Do operators have to choose between reducing emissions and compromising on productivity? Hiringa makes the case for green hydrogen to deliver across the board.

For all the pressures on today’s transport operators, you could be forgiven for feeling stuck between a rock and a hard place.

As operators work to reduce vehicle emissions, the need for greater efficiency is growing.

There’s virtually no room to compromise on productivity; for some operators, this is where decarbonisation doesn’t stack up.

But you don’t have to choose between one or the other. Hydrogen enables transport leaders to meet that dual need for productivity and lower emissions.

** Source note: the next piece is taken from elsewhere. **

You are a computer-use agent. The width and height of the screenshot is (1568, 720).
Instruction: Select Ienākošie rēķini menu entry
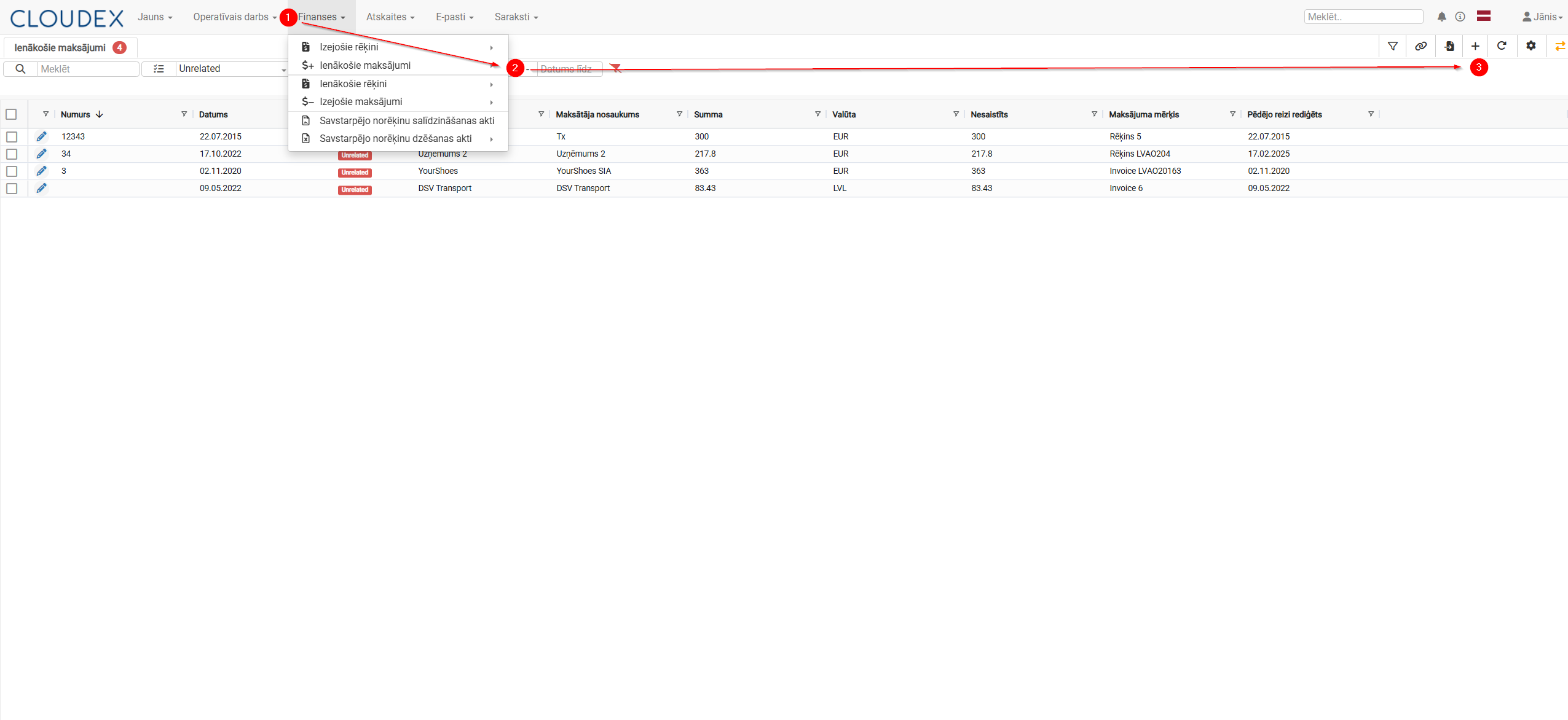(353, 84)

This is a key reason why green hydrogen is so well suited for heavy transport.

Hydrogen or BEV?

The future transport fleet will be made up of different technologies, including hydrogen and battery electric vehicles.

A battery electric truck is better suited to lighter, local deliveries, when you can return to the depot to recharge throughout the day or overnight.

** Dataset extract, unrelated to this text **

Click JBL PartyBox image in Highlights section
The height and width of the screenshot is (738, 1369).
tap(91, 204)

But hydrogen allows operators to reduce emissions and maintain efficiency for linehaul, cross-country freight. This is because hydrogen is light and enables ultra-rapid charging.

While many people are familiar with the weight advantages of hydrogen, fewer understand the advantages of charging speed.

Refuelling hydrogen is an extremely fast transfer of gas through a very small nozzle, and is 10 times quicker than recharging electricity.

Refuelling vs recharging

When a truck is being topped up, it’s off the road until it’s refuelled (or recharged in the case of an electric truck).

While you can schedule a driver’s breaks at the same time to mitigate the lost productivity, the quicker it is to top up, the better.

With green hydrogen, you can usually refuel in 15 to 20 minutes. Fuelling stations are designed specifically for trucks, so there’s no sharing charging space with cars.

For every 100km you drive in a hydrogen fuel-cell truck, refuelling takes three minutes. This is closer to 40 minutes per 100km for a truck battery on a fast charger.

If charging time and range aren’t an issue affecting how the truck is used, then BEVs can perform more economically.

Gas vs grid

The beauty of refuelling with hydrogen is that you can get an extremely fast transfer of gas through a very small nozzle.

At Hiringa’s four hydrogen refuelling stations, you can refuel at the equivalent charge rate of a 3MW to 4MW battery electric mega charger.

To put this into perspective, achieving a similar rate of energy transfer through an electric cable would require a solid copper cable four inches in diameter.

Cost

Just as charging your car at home overnight costs much less than using a rapid charger at a service station, the cost of charging a battery truck is significantly higher at faster speeds.

Hydrogen is different. The speed of the refuel doesn’t impact the cost – it’s down to how much fuel you use.

In New Zealand, the largest publicly available chargers are about 300kW, which will cost you between 85c/kWh and $1.02/ kWh for a charge. Green hydrogen is in this range at about 97c/kWh, but you can refuel at least 10 times quicker.

In that sense, it is the most like-for-like replacement for diesel among the two leading decarbonisation options.

This is why hydrogen is set to play such a prominent role in heavy transport for New Zealand freight companies – because you can cut the carbon and keep the capacity.